By: _________________________________________________________
Xxxxx Xxxxx, M.D. President & Chief Scientific Officer
7
NOTICE OF EXERCISE
To: Xxxxxx Systems, Inc.
(1) The undersigned hereby elects to purchase shares of Common Stock of Xxxxxx
Systems, Inc. pursuant to the terms of the attached Warrant and tenders payment
herewith in the amount of $_________ by [tendering cash or delivering a
certified check or bank cashier's check, payable to the order of the
Corporation] [surrendering ______ shares of Common Stock received upon exercise
of the attached Warrant, which shares have a Current Market Price equal to such
payment] in accordance with the terms thereof, together with all applicable
transfer taxes, if any.
(2) In exercising this Warrant, the undersigned hereby confirms and acknowledges
that the shares of common stock to be issued upon exercise hereof are being
acquired solely for the account of the undersigned and not as a nominee for any
other party, and for investment and that the undersigned will not offer, sell or
otherwise dispose of any such shares of common stock except under circumstances
that will not result in a violation of the Securities Act of 1933, as amended,
or any state securities laws.
(3) Please issue a certificate or certificates representing said shares of
common stock in the name of the undersigned or in such other name as is
specified below:
--------------------------------------
(Name)
--------------------------------------
(Address)
(4) The undersigned represents that (a) he, she or it is the original purchaser
from the Corporation of the attached Warrant or an 'accredited investor' within
the meaning of Rule 501(a) under the Securities Act of 1933, as amended and (b)

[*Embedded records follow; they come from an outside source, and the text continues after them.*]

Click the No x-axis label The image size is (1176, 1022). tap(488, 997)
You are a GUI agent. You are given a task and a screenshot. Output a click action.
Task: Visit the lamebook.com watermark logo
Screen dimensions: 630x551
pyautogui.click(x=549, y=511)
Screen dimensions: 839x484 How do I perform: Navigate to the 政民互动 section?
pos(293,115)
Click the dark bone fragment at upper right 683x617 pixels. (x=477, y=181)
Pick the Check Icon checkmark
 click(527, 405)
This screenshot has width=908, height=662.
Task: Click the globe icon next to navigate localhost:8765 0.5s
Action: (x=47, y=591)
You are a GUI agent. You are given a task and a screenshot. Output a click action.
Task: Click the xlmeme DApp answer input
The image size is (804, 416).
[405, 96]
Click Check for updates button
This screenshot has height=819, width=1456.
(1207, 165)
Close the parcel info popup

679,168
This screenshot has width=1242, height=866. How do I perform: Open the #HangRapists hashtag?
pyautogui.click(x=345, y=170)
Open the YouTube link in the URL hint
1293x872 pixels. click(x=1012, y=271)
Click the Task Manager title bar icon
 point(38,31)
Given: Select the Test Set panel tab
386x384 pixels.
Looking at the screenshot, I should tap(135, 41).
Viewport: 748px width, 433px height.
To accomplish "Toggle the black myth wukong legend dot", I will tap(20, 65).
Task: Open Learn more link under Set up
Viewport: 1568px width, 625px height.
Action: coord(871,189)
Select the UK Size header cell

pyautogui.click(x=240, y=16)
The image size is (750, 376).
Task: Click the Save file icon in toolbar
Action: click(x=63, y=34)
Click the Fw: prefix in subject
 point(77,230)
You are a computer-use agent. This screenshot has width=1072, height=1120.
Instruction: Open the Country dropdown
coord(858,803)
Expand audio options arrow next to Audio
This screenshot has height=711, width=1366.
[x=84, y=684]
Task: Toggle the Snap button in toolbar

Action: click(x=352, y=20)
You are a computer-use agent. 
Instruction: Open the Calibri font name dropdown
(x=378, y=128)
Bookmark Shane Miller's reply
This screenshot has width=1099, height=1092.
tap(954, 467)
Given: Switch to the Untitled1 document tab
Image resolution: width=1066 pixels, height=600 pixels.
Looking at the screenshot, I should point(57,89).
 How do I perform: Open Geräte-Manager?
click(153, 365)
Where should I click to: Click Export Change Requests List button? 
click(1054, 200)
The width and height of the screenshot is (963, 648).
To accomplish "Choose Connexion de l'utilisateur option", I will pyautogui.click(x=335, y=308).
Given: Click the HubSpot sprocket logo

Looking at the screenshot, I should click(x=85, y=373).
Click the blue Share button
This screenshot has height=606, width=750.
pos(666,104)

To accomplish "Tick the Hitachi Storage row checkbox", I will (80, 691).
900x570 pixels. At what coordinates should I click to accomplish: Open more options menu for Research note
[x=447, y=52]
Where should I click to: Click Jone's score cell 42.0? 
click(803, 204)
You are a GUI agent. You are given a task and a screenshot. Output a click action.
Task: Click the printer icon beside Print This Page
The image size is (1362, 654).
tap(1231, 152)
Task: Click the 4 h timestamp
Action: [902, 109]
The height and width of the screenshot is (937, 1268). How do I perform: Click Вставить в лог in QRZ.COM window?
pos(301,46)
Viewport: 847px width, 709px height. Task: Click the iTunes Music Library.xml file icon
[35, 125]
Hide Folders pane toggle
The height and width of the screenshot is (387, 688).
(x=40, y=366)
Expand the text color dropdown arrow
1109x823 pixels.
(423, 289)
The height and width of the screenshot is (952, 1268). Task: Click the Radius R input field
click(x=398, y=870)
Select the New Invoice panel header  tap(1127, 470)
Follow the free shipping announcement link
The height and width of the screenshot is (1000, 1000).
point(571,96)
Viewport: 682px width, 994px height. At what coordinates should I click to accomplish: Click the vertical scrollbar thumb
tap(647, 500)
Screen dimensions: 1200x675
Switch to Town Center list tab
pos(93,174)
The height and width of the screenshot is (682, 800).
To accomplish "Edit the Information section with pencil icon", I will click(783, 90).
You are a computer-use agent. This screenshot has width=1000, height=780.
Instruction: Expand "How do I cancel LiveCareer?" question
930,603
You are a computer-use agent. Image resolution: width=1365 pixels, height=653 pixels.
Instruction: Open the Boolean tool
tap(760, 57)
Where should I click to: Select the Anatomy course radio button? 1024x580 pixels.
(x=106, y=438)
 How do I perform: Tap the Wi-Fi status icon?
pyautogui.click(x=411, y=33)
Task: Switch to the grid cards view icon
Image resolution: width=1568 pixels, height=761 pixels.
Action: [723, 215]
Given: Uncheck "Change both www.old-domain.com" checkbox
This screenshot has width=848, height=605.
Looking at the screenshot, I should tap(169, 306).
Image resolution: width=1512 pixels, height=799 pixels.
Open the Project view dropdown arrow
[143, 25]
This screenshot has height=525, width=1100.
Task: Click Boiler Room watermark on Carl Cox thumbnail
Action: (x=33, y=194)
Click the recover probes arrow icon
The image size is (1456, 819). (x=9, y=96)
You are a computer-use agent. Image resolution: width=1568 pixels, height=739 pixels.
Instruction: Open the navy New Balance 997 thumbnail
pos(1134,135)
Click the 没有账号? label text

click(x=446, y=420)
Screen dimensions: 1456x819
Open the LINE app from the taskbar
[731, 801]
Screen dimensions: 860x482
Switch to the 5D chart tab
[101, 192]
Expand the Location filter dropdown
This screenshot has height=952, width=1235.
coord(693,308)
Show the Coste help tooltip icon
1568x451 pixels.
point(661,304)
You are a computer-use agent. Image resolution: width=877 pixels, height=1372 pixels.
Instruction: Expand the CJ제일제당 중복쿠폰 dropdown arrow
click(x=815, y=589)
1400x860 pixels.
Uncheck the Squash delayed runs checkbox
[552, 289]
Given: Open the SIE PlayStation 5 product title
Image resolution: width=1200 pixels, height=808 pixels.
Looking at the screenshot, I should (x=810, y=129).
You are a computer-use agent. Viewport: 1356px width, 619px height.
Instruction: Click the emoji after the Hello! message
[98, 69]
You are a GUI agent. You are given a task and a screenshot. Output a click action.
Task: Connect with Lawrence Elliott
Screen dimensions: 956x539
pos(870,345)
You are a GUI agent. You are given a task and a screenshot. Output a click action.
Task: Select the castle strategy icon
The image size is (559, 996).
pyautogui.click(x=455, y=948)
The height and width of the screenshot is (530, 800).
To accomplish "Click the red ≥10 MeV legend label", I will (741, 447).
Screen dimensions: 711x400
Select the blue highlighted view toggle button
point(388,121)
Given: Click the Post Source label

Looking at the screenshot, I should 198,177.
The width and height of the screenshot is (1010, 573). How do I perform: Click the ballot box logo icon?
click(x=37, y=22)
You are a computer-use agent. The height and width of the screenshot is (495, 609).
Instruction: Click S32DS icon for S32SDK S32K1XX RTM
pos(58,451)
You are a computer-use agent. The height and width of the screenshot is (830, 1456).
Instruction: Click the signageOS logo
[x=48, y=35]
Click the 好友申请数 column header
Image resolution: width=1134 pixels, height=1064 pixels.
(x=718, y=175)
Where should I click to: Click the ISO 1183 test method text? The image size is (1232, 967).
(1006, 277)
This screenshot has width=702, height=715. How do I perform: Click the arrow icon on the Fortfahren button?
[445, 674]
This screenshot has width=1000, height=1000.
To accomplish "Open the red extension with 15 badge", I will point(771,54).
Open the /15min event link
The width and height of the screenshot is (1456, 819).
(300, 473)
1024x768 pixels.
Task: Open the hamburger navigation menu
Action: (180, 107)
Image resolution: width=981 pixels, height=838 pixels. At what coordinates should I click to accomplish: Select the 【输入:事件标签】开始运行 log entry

the aforesaid shares of common stock are being acquired for the account of the
undersigned for investment and not with a view to, or for resale in connection
with, the distribution thereof and that the undersigned has no present intention
of distributing or reselling such shares.
Date:__________________________
------------------------------
(Signature)
8
FORM OF ASSIGNMENT
(To be executed by the registered holder if such holder desires to transfer the
attached Warrant.)
FOR VALUE RECEIVED, hereby sells, assigns, and transfers unto ___________a
Warrant to purchase __________ shares of Common Stock, par value $0.001 per
share, of Xxxxxx Systems, Inc. (the "Corporation"), together with all right,
title, and interest therein, and does hereby irrevocably constitute and appoint
attorney to transfer such Warrant on the books of the Corporation, with full
power of substitution.
Dated:
----------------------------------------------------
By:
----------------------------------------------------
Signature
The signature on the foregoing Assignment must correspond to the name as
written upon the face of this Warrant in every particular, without alteration or
enlargement or any change whatsoever.